Congenital neuromuscular disorders are a group of genetic diseases affecting nerves, muscles, and neuromuscular junctions (eg, congenital myopathies, congenital muscular dystrophies, congenital myasthenic syndromes, and congenital myotonic dystrophy).
ESSENTIALS OF DIAGNOSIS AND TYPICAL FEATURES
A heterogeneous group of early-onset muscle diseases
Characteristic myopathic findings on muscle biopsy
Clinically present with hypotonia and muscle weakness at birth or in infancy
Mutations in a heterogeneous group of genes have been identified
The congenital myopathies are a rare, heterogeneous group of hereditary genetic muscle diseases that are defined by architectural abnormalities in the muscle fibers. Besides the clinical features, muscle biopsy and genetic analyses are essential in the diagnosis. Based on the findings on muscle biopsy, congenital myopathies can be further classified into core myopathies, nemaline myopathies, centronuclear myopathies, congenital fiber-type disproportion myopathies, and myosin storage myopathies. Management is provided by a multidisciplinary neuromuscular team. To date, only supportive treatment is available.
Patients present with similar symptoms, with either a floppy infant at birth or later with muscle weakness. Polyhydramnios due to decreased swallowing function and reduced fetal movements in utero can be seen in patients with prenatal onset. Other clinical presentations include muscle weakness, delayed motor development milestones, respiratory insufficiency, feeding difficulties, and arthrogryposis. Severe infantile presentations are associated with marked weakness and may lead to death from respiratory failure in early life, whereas other affected children mostly have a relatively benign course with static weakness and hypotonia. Deep tendon reflexes are usually depressed or absent.
Serum creatine kinase (CK) levels may be normal or mildly elevated. Electromyography (EMG) is usually normal but may show mild and nonspecific myopathic features. Nerve conduction studies (NCSs) are normal. Histologically, muscle biopsy findings in most congenital myopathies demonstrate type 1 myofiber predominance and atrophy with superimposed characteristic morphologic features most commonly including nemaline body, central core, central nucleation, and multiple minicores. In addition to muscle biopsy, genetic testing that demonstrates mutations in causative genes will further aid in establishing the diagnosis.

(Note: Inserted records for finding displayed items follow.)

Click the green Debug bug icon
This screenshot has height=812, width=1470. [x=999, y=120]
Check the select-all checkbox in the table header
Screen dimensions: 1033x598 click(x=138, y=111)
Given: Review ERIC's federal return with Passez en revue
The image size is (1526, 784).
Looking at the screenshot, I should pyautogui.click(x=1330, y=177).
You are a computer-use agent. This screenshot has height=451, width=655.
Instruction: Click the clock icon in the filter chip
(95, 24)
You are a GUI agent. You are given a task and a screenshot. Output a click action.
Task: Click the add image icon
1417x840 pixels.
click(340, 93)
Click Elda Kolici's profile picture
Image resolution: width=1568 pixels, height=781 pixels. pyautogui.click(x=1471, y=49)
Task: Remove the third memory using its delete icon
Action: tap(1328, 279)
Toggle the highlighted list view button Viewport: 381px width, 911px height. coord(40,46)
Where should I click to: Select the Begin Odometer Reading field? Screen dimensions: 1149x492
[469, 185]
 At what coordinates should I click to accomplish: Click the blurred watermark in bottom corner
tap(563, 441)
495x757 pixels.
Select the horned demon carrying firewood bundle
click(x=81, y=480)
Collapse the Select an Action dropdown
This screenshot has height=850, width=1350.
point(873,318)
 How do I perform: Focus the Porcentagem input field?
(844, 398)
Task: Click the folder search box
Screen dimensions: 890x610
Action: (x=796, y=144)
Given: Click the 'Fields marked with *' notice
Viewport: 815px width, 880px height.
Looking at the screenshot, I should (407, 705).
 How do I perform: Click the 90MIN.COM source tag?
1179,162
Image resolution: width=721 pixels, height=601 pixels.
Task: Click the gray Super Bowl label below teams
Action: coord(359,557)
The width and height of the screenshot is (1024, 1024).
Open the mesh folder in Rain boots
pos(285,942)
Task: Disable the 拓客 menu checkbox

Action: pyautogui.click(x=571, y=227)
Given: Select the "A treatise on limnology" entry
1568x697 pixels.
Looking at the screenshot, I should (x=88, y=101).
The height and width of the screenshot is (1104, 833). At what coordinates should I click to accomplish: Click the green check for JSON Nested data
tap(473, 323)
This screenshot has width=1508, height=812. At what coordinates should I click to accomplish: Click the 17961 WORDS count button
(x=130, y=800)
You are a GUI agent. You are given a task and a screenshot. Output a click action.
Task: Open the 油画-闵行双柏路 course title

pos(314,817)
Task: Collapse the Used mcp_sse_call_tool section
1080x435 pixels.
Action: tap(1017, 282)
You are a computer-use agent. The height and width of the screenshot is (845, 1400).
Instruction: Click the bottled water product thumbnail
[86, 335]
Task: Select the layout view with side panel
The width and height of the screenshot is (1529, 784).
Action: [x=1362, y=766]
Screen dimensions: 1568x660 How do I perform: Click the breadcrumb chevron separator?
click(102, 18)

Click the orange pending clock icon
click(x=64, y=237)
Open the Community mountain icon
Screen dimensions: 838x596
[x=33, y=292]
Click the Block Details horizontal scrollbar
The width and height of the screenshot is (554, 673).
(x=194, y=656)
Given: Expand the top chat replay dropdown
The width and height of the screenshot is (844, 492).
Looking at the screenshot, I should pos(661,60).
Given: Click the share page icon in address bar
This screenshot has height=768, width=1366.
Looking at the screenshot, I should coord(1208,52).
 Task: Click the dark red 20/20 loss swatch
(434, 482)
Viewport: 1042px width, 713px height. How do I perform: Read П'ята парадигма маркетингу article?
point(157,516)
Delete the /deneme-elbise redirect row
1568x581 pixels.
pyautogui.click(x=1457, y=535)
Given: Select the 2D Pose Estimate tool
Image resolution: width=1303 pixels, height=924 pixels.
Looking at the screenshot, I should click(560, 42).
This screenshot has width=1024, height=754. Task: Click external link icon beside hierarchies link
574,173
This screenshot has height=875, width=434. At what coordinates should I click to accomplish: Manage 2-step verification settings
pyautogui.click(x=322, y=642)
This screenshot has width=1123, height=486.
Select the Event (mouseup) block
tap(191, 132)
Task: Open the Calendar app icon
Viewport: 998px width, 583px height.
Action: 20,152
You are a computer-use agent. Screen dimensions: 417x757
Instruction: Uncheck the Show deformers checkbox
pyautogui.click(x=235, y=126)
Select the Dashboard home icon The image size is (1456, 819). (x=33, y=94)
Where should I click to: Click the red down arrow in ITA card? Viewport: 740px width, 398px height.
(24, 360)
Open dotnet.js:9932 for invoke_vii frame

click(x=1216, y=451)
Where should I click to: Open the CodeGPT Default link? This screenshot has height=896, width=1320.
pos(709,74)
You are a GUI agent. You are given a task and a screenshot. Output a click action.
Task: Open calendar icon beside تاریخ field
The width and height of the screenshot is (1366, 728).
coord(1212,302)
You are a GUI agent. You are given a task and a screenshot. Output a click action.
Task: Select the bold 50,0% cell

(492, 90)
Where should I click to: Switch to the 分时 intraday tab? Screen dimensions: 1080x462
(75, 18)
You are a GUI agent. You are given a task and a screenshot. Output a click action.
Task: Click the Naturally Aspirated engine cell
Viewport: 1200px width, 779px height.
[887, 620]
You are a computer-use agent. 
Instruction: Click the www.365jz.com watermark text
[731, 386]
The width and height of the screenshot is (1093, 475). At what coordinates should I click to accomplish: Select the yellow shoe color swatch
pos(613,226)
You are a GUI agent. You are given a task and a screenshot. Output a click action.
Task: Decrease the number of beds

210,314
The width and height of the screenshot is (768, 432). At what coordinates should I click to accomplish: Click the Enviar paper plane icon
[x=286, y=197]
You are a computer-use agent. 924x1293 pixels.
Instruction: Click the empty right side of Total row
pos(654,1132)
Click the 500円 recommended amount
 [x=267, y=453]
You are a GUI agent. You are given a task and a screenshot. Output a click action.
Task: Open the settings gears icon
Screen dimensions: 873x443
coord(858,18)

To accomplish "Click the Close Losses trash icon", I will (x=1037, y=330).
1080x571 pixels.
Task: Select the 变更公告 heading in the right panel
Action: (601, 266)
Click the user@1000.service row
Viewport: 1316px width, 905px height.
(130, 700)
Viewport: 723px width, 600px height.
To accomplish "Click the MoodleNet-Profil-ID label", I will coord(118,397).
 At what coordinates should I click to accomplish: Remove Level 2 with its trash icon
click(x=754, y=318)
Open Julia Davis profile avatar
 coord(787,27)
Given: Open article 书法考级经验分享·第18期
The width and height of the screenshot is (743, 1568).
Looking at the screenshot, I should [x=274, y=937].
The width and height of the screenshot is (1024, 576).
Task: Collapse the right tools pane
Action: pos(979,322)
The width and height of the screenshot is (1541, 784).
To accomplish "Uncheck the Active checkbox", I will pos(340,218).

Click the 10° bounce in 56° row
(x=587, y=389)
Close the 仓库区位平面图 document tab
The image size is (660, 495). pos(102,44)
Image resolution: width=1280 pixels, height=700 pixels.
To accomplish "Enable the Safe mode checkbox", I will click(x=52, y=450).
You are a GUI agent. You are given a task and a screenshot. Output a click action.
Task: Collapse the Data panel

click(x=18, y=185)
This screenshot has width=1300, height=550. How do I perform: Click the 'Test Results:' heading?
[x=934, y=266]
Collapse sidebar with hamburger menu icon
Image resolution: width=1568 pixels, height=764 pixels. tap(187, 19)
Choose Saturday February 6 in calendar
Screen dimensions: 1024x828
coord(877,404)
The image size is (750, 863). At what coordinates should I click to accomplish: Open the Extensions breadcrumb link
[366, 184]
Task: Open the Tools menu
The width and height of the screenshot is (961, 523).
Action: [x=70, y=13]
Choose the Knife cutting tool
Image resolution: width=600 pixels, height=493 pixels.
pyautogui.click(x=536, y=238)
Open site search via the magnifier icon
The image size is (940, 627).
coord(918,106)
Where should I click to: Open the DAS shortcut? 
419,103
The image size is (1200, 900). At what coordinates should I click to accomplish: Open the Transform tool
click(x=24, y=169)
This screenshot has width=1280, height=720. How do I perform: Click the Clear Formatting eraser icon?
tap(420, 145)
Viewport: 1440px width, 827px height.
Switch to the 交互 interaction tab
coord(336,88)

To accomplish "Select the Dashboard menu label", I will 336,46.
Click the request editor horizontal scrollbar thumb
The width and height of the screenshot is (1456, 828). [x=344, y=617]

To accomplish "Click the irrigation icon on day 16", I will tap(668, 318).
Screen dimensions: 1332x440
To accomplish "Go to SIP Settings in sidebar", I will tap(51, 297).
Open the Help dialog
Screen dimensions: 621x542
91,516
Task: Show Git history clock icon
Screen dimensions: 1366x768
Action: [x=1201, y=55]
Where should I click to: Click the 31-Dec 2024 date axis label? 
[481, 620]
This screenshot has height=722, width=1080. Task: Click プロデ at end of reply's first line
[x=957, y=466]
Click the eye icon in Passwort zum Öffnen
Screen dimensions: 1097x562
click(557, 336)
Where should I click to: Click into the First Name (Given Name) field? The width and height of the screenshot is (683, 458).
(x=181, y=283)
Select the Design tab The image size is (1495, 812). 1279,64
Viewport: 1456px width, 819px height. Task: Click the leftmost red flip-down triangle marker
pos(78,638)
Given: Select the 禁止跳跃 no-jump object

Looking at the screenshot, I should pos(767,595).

Differential diagnoses include broad categories such as congenital muscular dystrophy, congenital myotonic dystrophy, congenital myasthenic syndrome, infantile-onset motor neuron diseases, and metabolic myopathy.
Feeding intolerance, respiratory deficiency, neuromuscular scoliosis, hip joint subluxations, and arthrogryposis are common complications. Cardiomyopathies can also be complications in some patients.
Supportive treatment managed through several medical disciplines is provided typically through a multidisciplinary pediatric neuromuscular care center. The management is typically orchestrated by a pediatric neurologist, in collaboration with other specialties, including cardiology, pulmonary, dietary, gastroenterology, orthopedics, genetics, rehabilitation medicine, physical therapy, occupational therapy, and speech therapy.